İşçinin İşverene Karşı Rekabet Yasağı Yükümlülüğü

Yargıtay 11. Hukuk Dairesi
2015/8627 E., 2016/6912 K., 22.06.2016

Mahkemesi: Asliye Ticaret Mahkemesi
Talep: İtirazın İptali-İşçinin İşverene Karşı Rekabet Yasağı Yükümlülüğü

ÖZET: Rekabet yasağı, iş verenin bu yasağın sürdürülmesinde gerçek bir yararının olmadığının belirlenmesi ve yine sözleşmenin haksız bir sebep olmaksızın iş veren tarafından veya iş verene yüklenen bir nedenle işçi tarafından feshedilirse rekabet yasağının sona erecektir. Rekabet Yasağının özel bir alanda eğitim almış olan davalının mesleki faaliyetini sürdürmesini bütünü ile engeller nitelikte olduğu, sözleşmenin ve taahhütnamenin imzalandığı tarihte davalının iş akdi tazminatı ödenmek suretiyle feshedilmiş olup imzalatılmış olan bu belgeler karşılığında kıdem tazminatının ödendiği ve dolayısıyla sözleşme ve taahhütnamenin cezai şart sözleşme hükmünün geçerli olmadığı tespit edilmediğinden sözleşme hükümlerine göre cezai şartı gerektirir bir rekabet durumunda söz konusu olmadığı gerekçesiyle davanın reddine karar verilmiştir.

KARAR: Davacı vekili, müvekkili firma ile davalı taraf arasında 20/01/2011 tarihli gizlilik ve rekabet yasağı sözleşmesi imzalandığı, müvekkili firmanın işveren, davalının ise çalışan olarak bu sözleşmeye imza koydukları, ancak davalının sözleşme hükümlerine aykırı davranarak sözleşmenin kendisine yüklediği edimleri yerine getirmediği, bu durumun kendisine gerek yazılı gerekse sözlü olarak iletildiği, sözleşmenin rekabet yasağını düzenleyen 7. maddesi ve 14-a maddesi gereğince tüm uyarılara rağmen müvekkile zarar vermeye devam eden, aynı faaliyet alanlarında ticari hayatlarını sürdüren firma kuran davalı hakkında ilamsız ödeme emri gönderildiği, haksız ve kötü niyetli itiraz üzerine takibin durduğunu, itirazın iptali ile icra inkar tazminatının davalıdan tahsiline karar verilmesini talep ve dava etmiştir.
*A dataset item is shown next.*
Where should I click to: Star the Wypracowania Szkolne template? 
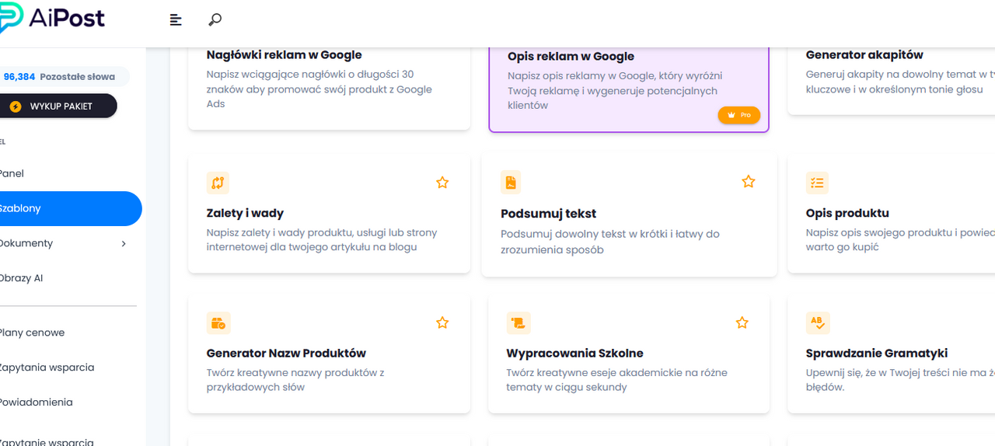(x=742, y=322)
Mahkemece, iddia, savunma, bilirkişi raporu ve dosya kapsamına göre, işten ayrılmada davalının kusursuz olduğu, bu sebeple haklı bir sebep olmaksızın davacı iş veren tarafından davalının iş akdi tazminatı ödenmek suretiyle feshedilmiş olduğundan davalı bakımından rekabet yasağının sona erdiğini, BK’nın 445. maddesi gereğince rekabet yasağının, işçinin ekonomik geleceğini hakkaniyete aykırı olarak tehlikeye düşürecek şekilde yer, zaman ve işin türü bakımından uygun olmayan sınırlamalar içeremeyeceğini ve süresinin özel durum ve koşullar dışında iki yılı aşamayacağını, hakimin, aşırı nitelikteki rekabet yasağını, bütün durum ve koşulları serbestçe değerlendirmek ve işverenin üstlenmiş olabileceği karşı edimi de hakkaniyete uygun biçimde göz önünde tutmak suretiyle, kapsamı ve süresi bakımından sınırlayabilir noktasından halin icabına göre münasip bir hudut dahilinde şart edilmiş ise de muteber olduğunu,

BK. 447. maddesine göre rekabet yasağı, iş verenin bu yasağın sürdürülmesinde gerçek bir yararının olmadığının belirlenmesi ve yine sözleşmenin haksız bir sebep olmaksızın iş veren tarafından veya iş verene yüklenen bir nedenle işçi tarafından feshedilirse rekabet yasağının sona ereceğini, davalının iş akdinin feshinin haklı nedenlere dayanmadığı, sözleşmenin BK’nın 349. maddesi çerçevesinde herhangi bir sınırlamayı taşımadığından özel bir alanda eğitim almış olan davalının mesleki faaliyetini sürdürmesini bütünü ile engeller nitelikte olduğunu, sözleşmenin ve taahhütnamenin imzalandığı 20/01/2011 tarihinde davalının iş akdi tazminatı ödenmek suretiyle feshedilmiş olup imzalatılmış olan bu belgeler karşılığında kıdem tazminatının ödendiği ve dolayısıyla sözleşme ve taahhütnamenin tazminat ödeme şartı olarak imzalatıldığı, davalının serbest iradesi ile imzalanmadığı, davacının iş akdinin feshi haklı bir sebebe dayanmadığından BK’nın 447. maddesine göre rekabet yasağı sona ermiş olup cezai şart sözleşme hükmünün geçerli olmadığı, cezai şartın fahiş olduğu, sözleşmenin genel işlem şartı niteliğinde olduğu, ayrıca davalının davacı şirket ile ticari ilişki içinde bulunan firmalarla ilişkisi, gerek ilgili firmaların beyanları gerekse ticari defter ve kayıtlarından tespit edilmediğinden sözleşme hükümlerine göre cezai şartı gerektirir bir rekabet durumunda söz konusu olmadığı gerekçesiyle davanın reddine karar verilmiştir.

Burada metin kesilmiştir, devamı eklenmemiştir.